El 21 de junio zarpamos de Civitavecchia. Antes se pasó revista. Imponentes damas, mi prima, la mujer de Marcantonio Colonna, y Ana Borromeo, acudieron a despedirnos. Los soldados papales habían sido enganchados en todas las ciudades de Italia y trajeron sus propias armas, sus arcabuces, sus alabardas, sus morriones, lo cual contribuyó a la heterogeneidad del pasaje. Hacía bastante frío en el mar. No poseía yo, como en Metz, una armadura soberbia. Segismundo me había compuesto una, con el herrero de Bomarzo, ajustando y repuliendo piezas antiguas. Sobre ella eché un manto descomunal, agobiante, de pieles de oso. El viejo oso de los Orsini iba también en la escuadra, a pelear contra el turco.
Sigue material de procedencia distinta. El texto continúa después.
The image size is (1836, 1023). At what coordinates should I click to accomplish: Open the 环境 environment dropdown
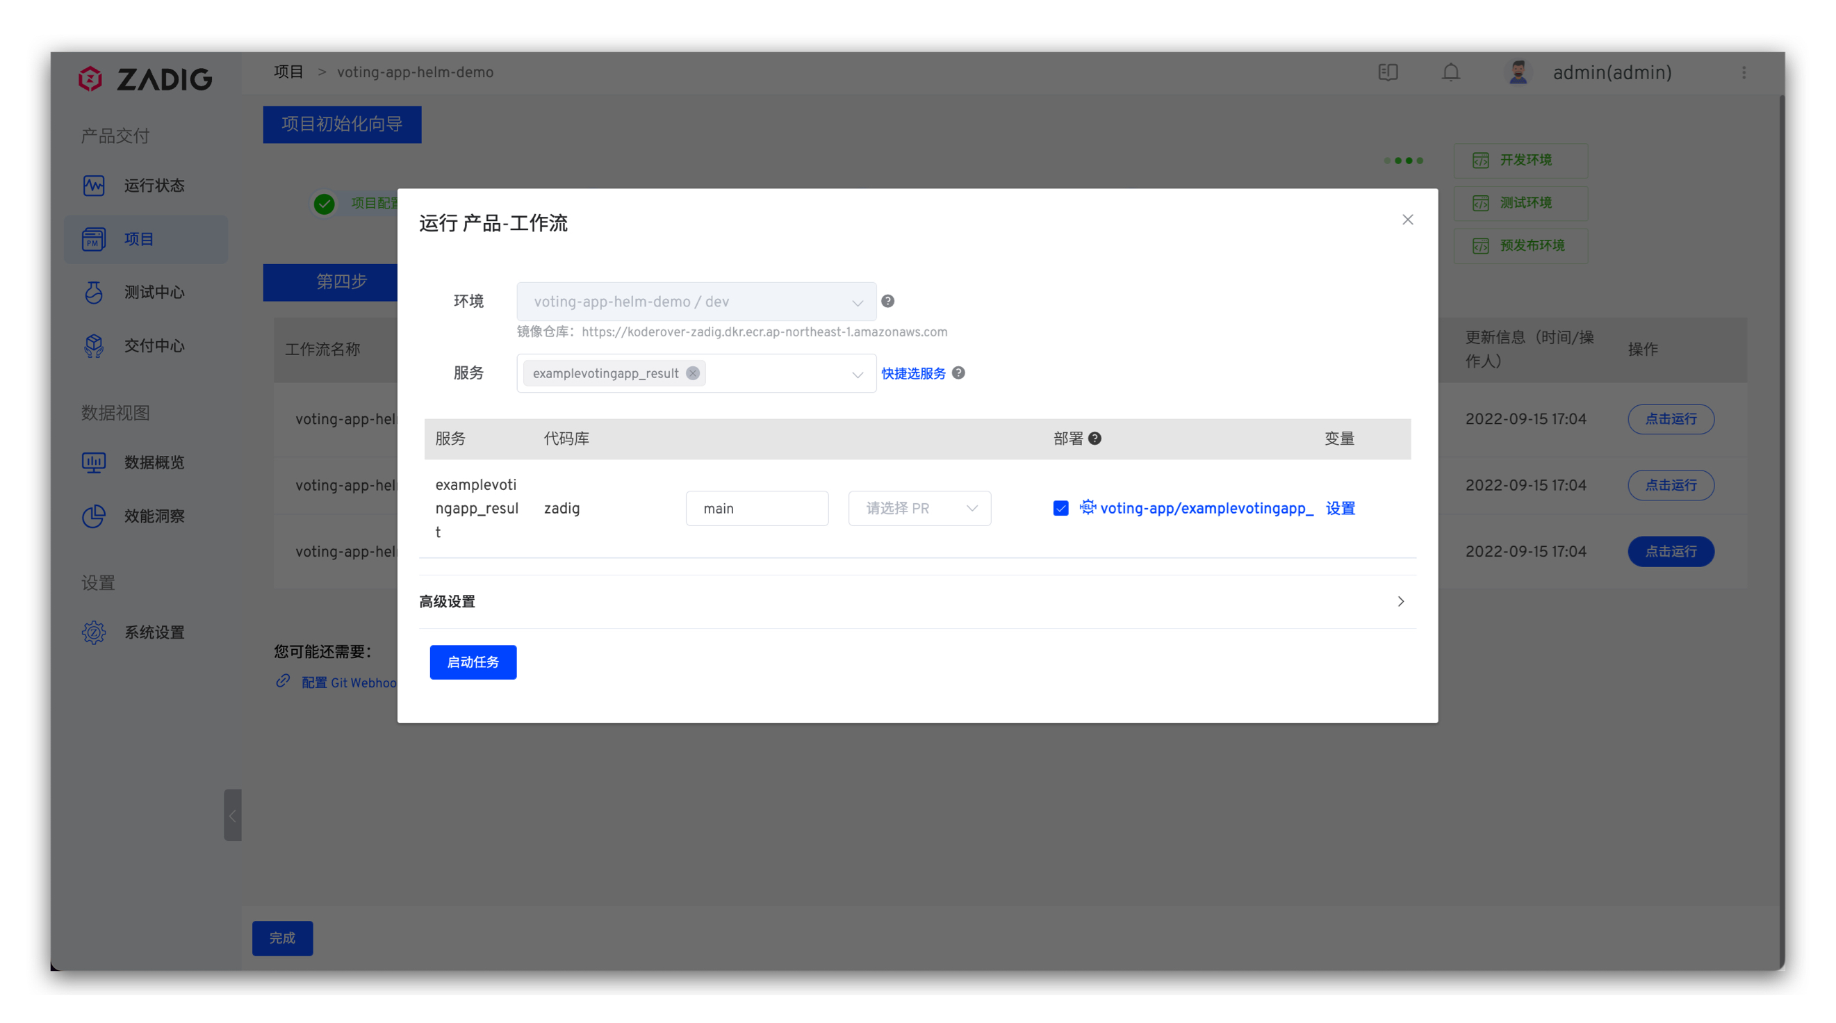point(696,302)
Si se entreabría su pelambrera que la fresca brisa despeinaba, se distinguía, en el pecho, su carne de acero bruñido. Marcantonio me dijo, al día siguiente, en momentos en que nos aprontábamos a ancorar en Gaeta, que me cuidase, porque el aire del Tirreno era capaz de implacables perfidias. Añadió, poniéndome una mano en el hombro, que estaba al tanto de que llevaba conmigo un niño negro, un pajecito de Mugnano, y que a pesar de la interdicción del Santo Padre me autorizaba a conservarlo, teniendo en cuenta mi edad, mis achaques y la buena voluntad que evidenciaba en pro de la causa de Cristo. Todo ello me enfadó sobremanera, y me sacudí como un oso para eludir su presión protectora. El 24 entrábamos en el puerto de Nápoles, donde estuvimos casi un mes. Las operaciones se efectuaban en aquella época con increíble morosidad. Yo bullía por salir al combate, y Horacio y Nicolás reían de mi impaciencia. El cardenal Granvela, virrey de Nápoles, nos invitó a comer en varias ocasiones. Era de origen francés, de Ornans, algo menor que yo, nieto de un forjador o de un cerrajero, sumamente galante, y había sucedido en el cargo, hacía dos meses, al duque de Alcalá. Su galantería no lo privaba de haber mandado, en esos días, unas mujeres al cadalso, por heréticas. En Messina nos encontramos con la flota veneciana de Sebastián Veniero, y nos dedicamos a esperar a los españoles que venían de Barcelona, con Don Diego de Austria.